> EXERCISE MATERIALS:
-- -- --

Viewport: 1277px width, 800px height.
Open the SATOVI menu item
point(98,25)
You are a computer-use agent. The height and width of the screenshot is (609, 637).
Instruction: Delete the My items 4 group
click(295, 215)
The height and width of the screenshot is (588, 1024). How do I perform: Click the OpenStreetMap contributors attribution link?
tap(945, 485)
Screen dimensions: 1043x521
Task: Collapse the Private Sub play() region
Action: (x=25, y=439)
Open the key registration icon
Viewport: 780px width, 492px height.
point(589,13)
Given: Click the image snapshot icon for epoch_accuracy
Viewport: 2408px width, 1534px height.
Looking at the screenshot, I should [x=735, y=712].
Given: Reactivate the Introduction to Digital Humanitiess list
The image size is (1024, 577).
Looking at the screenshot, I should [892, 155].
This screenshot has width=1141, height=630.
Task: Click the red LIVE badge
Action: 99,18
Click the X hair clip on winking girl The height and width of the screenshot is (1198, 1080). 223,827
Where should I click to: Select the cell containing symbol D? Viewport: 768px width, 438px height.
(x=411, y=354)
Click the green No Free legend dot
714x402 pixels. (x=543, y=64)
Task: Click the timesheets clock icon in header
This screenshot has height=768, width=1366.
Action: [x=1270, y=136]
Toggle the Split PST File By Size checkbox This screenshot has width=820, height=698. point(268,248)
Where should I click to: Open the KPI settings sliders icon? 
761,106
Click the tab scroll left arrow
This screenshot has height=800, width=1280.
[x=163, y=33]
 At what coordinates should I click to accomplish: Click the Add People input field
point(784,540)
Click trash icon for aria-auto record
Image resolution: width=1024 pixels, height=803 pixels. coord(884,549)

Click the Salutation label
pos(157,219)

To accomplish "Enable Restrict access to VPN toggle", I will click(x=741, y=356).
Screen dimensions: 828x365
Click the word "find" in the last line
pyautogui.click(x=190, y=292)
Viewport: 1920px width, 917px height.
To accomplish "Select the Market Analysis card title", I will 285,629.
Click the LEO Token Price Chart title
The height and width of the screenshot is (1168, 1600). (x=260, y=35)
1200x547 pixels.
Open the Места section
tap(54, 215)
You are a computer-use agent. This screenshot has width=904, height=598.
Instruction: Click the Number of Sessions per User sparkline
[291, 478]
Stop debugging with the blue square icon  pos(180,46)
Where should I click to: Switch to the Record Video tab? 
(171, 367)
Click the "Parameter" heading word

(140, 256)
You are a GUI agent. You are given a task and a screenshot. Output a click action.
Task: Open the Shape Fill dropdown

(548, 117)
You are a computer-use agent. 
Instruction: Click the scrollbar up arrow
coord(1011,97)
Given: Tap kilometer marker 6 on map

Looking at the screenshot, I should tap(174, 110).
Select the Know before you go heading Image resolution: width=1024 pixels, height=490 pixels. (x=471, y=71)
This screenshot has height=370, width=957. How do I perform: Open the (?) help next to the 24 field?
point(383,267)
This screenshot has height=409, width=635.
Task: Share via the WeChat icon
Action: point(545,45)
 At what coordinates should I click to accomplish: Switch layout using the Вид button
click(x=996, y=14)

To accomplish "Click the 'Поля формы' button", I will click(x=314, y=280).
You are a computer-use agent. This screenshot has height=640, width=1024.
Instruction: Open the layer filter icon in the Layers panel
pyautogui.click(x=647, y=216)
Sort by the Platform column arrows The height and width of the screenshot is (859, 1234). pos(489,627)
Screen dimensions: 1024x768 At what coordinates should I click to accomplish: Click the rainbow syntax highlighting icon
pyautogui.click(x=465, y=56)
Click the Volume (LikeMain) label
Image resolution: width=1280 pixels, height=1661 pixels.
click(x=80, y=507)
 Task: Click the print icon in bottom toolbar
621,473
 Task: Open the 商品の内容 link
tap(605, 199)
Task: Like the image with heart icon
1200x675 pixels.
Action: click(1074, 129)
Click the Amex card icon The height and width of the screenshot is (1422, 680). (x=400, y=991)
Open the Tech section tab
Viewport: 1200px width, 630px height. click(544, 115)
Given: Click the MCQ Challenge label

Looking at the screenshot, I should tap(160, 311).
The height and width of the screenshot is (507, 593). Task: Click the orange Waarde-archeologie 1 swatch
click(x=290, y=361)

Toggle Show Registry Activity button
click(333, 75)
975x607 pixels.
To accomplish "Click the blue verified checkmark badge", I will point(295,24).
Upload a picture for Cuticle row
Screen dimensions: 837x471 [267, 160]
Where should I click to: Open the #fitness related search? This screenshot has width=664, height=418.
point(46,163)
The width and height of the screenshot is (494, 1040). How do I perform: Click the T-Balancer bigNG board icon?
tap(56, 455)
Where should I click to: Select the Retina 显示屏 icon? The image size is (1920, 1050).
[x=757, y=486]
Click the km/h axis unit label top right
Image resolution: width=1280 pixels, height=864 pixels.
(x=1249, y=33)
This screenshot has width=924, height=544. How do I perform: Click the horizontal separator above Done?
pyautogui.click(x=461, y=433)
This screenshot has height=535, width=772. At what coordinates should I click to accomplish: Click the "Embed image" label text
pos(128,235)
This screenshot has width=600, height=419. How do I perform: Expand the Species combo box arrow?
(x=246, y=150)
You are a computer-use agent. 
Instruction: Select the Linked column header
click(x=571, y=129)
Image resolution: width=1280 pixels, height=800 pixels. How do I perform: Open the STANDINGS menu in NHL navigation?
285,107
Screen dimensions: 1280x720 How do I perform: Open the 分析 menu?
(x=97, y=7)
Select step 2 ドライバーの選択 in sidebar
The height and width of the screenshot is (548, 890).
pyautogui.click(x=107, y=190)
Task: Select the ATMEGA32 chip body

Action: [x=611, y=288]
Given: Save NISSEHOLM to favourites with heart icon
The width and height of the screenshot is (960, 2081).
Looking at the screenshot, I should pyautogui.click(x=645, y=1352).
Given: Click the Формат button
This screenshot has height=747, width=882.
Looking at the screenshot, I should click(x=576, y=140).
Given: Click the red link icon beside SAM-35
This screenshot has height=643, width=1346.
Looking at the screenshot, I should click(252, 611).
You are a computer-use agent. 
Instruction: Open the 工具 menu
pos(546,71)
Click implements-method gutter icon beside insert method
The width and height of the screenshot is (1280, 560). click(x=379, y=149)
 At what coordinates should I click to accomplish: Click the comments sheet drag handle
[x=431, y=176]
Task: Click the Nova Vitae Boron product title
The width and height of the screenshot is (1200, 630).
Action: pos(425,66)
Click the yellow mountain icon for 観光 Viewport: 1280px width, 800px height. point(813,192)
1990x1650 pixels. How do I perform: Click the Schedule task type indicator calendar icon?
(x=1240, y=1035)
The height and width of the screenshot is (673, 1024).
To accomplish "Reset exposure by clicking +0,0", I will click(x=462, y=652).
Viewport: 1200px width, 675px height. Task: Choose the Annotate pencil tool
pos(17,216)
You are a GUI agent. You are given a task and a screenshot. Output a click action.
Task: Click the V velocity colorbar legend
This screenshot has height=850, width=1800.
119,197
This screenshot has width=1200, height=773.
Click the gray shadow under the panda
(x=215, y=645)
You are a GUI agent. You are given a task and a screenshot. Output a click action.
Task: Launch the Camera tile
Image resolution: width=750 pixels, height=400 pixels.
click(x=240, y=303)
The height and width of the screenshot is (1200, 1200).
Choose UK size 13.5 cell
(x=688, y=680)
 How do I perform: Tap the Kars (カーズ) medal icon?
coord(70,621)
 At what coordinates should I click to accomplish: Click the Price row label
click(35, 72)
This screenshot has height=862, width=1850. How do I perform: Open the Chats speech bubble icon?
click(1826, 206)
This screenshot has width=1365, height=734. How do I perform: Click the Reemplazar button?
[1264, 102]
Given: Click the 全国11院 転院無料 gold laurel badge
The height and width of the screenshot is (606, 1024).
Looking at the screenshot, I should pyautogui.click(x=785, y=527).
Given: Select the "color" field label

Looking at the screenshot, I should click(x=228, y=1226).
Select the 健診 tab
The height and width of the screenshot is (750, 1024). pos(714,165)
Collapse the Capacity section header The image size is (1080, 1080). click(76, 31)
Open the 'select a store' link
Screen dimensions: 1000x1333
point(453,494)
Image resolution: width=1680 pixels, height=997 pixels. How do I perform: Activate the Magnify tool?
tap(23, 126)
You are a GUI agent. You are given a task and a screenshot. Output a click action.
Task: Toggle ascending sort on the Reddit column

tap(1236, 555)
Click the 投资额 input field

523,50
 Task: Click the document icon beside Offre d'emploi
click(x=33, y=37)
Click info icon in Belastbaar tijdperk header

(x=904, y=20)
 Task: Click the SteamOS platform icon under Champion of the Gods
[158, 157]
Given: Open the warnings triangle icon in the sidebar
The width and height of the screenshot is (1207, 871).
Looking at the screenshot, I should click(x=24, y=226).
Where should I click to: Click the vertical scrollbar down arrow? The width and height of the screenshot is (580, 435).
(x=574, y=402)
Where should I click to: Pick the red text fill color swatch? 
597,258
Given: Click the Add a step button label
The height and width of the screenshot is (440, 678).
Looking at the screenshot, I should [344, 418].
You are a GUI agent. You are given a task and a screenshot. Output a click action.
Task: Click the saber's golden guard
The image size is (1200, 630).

-- -- --

> PROBLEM TO SOLVE: Determine the number of lines in the data above that include the word "blue", then answer with that number alone.

> EXERCISE SOLUTION: 2